Jaafar Abdul Karim (Arabic: جعفر عبد الكريم ; born 1981) is a German journalist and TV presenter. He currently resides in Berlin and works for Deutsche Welle Arabia as the host of Jaafar Talk.
Abdul Karim is an Arab-German journalist who was born in Monrovia and grew up in Lebanon and Switzerland, he moved to Germany in 2001. He studied media informatics at the TU Dresden and at the Institut National des Sciences Appliquées in Lyon and completed a directing course at the London Film Academy.
Abdul Karim worked as an editor and video journalist for the talk show Jugend ohne Grenzen at Deutsche Welle, for which he commuted between Cairo and Berlin and produced current reports for the show at both locations.[1] He has also studied in an M.A. program in Communication and Leadership at the Quadriga University of Applied Sciences in Berlin.[2]
He became presenter of the talk show Shabab Talk for Deutsche Welle Arabia in 2011. The show reaches over 8.5 million viewers worldwide and by some accounts hundreds of millions of views overall on social media.[3] [4]
His international reporting includes coverage of the events and consequences of the Arab Spring, especially in Egypt, Tunisia, and Libya.[2]
In 2013, he released After the storm, a film which won best documentary at the Aljazeera International Documentary Film Festival and UNSPOKEN Human Rights Film Festival in New York.
In 2014, he served as a panelist at the International Journalism Festival in Perugia, Italy in a session on the significance of online comments sections.[5]
Starting in September 2015, Abdul Karim expanded his media activities to include additional online projects, including a trilingual column for Zeit Online (Jaafar, shu fi?) and, since October 2015, Jaafar's video blog at Spiegel Online.
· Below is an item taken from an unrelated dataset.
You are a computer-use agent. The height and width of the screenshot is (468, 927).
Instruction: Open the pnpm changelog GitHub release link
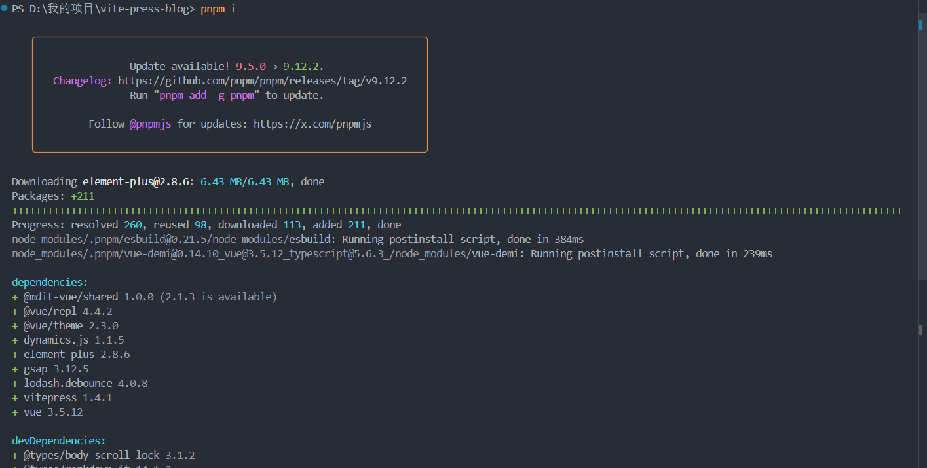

On October 19, 2015, Abdul Karim traveled to Dresden to report on public demonstrations of Pegida, an openly Islamophobic movement. While attempting to gather protesters' opinions, Abdul Karim was yelled at and then hit in the neck; the police have not been able to identify the perpetrator.[6]
Since June 2016, Abdul Karim has moderated the culture magazine Stilbruch (RBB), for which he was featured in the report Refugee and Arrived in September 2016, covering lives of Syrian refugees who work as artists in Berlin.
In December 2016, he appeared in the two-part documentary How sexist we are? with Dunja Hayali. It was produced during the aftermath of a slew of sexual assaults that took place on New Year's Eve 2016 in Cologne.
On 14 October 2016, Abdul Karim moderated the expert discussion of the then Federal President Joachim Gauck on the subject of integration and prevention of radicalization.
After broadcasting a program on the situation of women in Sudan—in which a 28-year-old woman loudly criticized the oppression and harassment of women in North Africa—in September 2018, Jaafar was threatened with hate messages, calls for boycott, and open threats of violence.[7]
He contributed to the News Impact Summit in Munich in March 2019, on the theme "Identity & Inclusion: Local News with Diverse Voices."[8]
In 2019, Abdul Karim began serving as host of a talk show called Jaafar Talk.[9]
Against a backdrop of underrepresentation of migrant voices in German journalism, Abdul Karim has gained a large following and furthermore addresses topics of social concern for migrant, Arab, and Muslim communities. His reporting is characterized by a lack of fear about addressing topics in Arabic that are largely considered taboo in Middle Eastern communities, such as LGBTQ rights, sex and sexuality.[10]
He has been described as a mediator between refugees and wider political society.[11] He is a frequent guest on talk shows and magazines on topics related to the Arab world (including Günther Jauch, Phoenix Runde, Volle Kanne and Stern TV).